The Catholic Church is yet again at the centre of alleged sexual abuse at a children's home
The Catholic Church is yet again at the centre of alleged sexual abuse at a children's homeWikicommons

Around a fifth of boys at Rubane House in County Down were subjected to sexual or physical abuse, according to a public inquiry.

In a report by the Press Association, former Royal Ulster Constabulary detective chief superintendent Eric Anderson wrote a note to the Director of Public Prosecutions.

It said: "Sexual abuse by a considerable number of the De La Salle brothers on the children and consequently between children is rampant."

Three De La Salle Order brothers were charged but none convicted after their trials did not go ahead due to legal issues.

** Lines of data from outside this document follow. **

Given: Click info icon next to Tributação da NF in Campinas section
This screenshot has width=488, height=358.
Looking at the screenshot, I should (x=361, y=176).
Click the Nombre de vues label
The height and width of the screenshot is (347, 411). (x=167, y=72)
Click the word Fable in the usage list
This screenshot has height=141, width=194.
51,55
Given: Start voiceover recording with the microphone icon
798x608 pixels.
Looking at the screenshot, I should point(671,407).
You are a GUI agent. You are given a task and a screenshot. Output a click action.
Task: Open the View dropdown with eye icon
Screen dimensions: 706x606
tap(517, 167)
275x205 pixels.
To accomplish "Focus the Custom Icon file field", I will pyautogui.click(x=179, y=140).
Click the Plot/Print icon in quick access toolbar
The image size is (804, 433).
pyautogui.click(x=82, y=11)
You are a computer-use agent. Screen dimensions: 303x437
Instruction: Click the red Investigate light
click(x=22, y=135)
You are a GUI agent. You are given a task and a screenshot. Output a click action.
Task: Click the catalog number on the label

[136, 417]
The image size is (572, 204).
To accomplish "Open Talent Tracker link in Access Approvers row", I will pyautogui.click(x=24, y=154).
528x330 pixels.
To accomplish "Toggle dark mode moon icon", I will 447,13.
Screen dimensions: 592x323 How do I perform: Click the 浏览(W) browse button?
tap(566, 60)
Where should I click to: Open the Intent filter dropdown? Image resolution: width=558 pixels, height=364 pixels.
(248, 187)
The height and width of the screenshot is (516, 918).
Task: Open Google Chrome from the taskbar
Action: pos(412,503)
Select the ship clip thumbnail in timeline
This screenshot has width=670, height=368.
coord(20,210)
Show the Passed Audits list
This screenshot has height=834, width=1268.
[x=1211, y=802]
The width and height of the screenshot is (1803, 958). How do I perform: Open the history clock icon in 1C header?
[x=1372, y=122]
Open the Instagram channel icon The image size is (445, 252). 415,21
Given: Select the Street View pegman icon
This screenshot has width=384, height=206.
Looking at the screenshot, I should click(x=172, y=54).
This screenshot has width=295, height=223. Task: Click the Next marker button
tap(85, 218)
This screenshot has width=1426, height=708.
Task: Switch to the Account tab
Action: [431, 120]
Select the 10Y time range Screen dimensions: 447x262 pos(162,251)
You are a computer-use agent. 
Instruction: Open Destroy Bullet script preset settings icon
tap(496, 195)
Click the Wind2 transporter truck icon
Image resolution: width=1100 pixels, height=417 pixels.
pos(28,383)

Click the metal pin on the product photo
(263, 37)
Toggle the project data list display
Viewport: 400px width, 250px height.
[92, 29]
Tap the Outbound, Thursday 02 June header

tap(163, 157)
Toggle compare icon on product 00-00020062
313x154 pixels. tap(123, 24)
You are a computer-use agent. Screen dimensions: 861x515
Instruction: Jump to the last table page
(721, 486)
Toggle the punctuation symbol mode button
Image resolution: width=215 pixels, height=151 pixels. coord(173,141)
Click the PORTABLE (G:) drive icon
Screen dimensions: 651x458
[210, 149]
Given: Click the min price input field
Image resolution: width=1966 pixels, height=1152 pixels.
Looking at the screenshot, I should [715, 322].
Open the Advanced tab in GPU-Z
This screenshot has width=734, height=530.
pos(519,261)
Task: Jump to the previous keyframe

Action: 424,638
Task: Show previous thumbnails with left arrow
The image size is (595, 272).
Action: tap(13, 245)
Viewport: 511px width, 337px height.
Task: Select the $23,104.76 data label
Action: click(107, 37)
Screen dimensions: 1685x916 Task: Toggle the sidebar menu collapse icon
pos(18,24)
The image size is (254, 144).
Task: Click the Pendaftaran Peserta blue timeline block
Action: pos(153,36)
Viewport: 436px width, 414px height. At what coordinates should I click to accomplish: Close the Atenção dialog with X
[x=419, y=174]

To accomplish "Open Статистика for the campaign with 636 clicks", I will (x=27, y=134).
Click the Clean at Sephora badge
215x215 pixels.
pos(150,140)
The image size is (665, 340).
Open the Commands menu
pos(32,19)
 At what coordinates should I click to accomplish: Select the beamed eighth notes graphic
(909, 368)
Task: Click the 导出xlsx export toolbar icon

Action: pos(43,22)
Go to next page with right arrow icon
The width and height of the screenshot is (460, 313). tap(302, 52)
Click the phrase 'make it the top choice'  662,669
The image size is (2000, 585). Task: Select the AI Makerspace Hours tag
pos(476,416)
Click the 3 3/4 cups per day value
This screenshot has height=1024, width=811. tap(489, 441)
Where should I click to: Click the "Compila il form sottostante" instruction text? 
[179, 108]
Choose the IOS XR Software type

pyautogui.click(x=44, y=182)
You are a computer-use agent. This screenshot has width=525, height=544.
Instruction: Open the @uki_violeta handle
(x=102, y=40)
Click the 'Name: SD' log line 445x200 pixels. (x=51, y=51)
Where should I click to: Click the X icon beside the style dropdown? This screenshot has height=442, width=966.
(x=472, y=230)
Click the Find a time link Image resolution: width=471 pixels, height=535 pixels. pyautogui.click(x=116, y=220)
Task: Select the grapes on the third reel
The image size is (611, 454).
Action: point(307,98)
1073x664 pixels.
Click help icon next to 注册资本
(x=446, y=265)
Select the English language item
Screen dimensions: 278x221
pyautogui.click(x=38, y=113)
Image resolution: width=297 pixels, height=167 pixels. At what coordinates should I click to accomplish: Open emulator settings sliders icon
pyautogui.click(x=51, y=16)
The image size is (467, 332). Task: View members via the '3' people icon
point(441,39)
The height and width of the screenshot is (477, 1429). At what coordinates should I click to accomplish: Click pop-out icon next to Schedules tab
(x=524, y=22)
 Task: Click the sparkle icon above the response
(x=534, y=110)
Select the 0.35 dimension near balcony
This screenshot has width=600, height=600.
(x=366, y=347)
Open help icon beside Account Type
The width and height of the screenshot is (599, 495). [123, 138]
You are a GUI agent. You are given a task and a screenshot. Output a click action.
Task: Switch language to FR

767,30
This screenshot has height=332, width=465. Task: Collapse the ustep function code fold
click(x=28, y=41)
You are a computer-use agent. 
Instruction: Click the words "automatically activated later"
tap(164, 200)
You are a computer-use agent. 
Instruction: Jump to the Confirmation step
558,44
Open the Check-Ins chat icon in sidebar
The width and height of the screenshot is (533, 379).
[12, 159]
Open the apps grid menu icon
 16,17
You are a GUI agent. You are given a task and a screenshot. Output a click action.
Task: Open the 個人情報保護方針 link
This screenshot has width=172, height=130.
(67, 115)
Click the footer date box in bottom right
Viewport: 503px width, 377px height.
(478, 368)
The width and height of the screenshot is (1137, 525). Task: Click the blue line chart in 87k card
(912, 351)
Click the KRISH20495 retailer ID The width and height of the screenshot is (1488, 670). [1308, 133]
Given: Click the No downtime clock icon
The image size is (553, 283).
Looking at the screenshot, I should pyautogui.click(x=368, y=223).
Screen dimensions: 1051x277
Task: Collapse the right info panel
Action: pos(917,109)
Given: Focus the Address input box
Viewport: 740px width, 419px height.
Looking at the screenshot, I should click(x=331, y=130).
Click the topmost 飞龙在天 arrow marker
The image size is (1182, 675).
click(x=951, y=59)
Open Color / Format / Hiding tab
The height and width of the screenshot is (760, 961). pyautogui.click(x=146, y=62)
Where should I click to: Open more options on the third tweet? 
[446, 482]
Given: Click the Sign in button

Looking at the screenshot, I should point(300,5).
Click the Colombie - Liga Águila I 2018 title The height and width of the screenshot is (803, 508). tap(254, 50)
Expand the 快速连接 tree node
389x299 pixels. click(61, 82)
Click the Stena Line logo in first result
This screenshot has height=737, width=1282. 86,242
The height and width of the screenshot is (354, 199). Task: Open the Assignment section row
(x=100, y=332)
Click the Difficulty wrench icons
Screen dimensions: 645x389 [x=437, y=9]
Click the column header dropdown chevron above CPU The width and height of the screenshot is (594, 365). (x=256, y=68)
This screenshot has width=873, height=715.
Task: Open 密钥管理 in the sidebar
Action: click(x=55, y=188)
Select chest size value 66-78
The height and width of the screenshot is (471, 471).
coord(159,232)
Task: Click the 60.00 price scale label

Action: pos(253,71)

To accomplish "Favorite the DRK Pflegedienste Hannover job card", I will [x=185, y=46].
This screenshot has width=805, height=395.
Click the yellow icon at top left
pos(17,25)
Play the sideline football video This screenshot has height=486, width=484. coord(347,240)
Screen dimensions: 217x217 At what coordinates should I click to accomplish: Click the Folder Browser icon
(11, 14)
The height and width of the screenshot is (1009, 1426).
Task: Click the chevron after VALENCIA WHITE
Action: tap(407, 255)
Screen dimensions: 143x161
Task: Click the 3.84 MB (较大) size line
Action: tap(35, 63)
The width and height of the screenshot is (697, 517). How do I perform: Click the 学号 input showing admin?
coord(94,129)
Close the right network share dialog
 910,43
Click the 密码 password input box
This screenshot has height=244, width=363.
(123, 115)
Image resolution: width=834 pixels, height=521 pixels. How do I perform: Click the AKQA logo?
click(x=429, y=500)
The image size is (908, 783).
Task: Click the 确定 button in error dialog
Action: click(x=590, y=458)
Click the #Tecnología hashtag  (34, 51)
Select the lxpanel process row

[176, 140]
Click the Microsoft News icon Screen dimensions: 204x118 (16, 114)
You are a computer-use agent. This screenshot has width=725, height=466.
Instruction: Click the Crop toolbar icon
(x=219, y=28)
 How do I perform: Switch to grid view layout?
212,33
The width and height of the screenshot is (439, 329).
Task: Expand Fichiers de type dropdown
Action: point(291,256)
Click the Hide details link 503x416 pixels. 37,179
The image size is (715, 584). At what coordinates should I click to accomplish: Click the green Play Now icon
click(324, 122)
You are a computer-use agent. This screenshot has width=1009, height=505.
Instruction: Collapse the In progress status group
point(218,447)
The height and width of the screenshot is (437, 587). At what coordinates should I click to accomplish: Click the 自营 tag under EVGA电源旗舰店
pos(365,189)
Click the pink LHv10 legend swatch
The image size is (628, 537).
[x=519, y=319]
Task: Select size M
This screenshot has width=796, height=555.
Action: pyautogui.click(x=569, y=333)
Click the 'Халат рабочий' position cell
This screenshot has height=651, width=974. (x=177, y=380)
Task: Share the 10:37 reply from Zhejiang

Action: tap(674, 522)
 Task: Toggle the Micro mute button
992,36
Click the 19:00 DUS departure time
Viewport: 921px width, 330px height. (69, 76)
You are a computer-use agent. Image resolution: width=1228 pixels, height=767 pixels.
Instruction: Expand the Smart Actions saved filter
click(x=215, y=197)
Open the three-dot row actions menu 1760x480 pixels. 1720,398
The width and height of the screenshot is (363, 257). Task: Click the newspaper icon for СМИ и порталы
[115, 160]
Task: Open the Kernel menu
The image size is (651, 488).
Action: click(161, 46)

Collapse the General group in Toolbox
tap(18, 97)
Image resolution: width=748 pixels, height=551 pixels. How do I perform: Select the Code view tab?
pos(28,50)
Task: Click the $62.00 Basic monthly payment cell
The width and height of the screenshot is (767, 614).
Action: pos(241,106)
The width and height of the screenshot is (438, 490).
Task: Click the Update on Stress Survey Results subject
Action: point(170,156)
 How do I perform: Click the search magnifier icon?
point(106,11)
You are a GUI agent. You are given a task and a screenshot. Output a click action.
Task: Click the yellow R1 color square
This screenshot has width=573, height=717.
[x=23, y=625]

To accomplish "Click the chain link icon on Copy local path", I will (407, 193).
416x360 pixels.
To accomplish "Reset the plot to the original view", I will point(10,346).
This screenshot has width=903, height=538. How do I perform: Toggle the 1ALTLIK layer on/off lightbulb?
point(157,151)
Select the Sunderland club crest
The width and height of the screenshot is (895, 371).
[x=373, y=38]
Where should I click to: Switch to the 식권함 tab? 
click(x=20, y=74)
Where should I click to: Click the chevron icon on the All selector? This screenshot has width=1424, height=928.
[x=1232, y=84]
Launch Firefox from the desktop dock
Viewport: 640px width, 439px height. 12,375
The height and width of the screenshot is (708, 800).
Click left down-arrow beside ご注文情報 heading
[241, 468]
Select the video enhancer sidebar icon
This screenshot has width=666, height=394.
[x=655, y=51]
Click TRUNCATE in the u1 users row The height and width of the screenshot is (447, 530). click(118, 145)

Mr Anderson added: "The full horror of the abuse in this establishment is reflected in 41 files already submitted through your office to the DPP.

"I consider the complaints made to show it to be on a par with, if not worse than, the abuse at the Kincora children's home."

Kincora was the subject of a high-profile child abuse scandal in the 1980s. Three senior care staff at Kincora were jailed in 1981 for abusing 11 boys in their care.

Rubane was the subject of a police investigation in the 1990s, the Historical Institutional Abuse inquiry was told.

From 1951 until 1985 around 1,000 children stayed at Rubane, near Kircubbin on the Ards Peninsula. Abuse of around a fifth of residents ranged from watching boys in the showers for sexual gratification to rape or physical attacks, lawyer for the inquiry Joseph Aiken said.

Most of the alleged offenders are dead or medically certified unfit for trial.

Around 200 former residents made abuse allegations about Rubane, 55 have come forward to the inquiry and the majority are expected to give evidence. Lawyers are to examine 40,000 documents.

Alleged victims of paedophile priest Father Brendan Smyth are among those expected to give evidence.

Rubane was a voluntary children's home for boys aged between 11 and 16 but increasingly from the 1970s it accepted children from the welfare authorities, predominantly from deprived parts of Belfast. Some of the boys were 'educationally sub-normal', according to official documents read out during the inquiry.

The inquiry is expected to begin hearing evidence next month.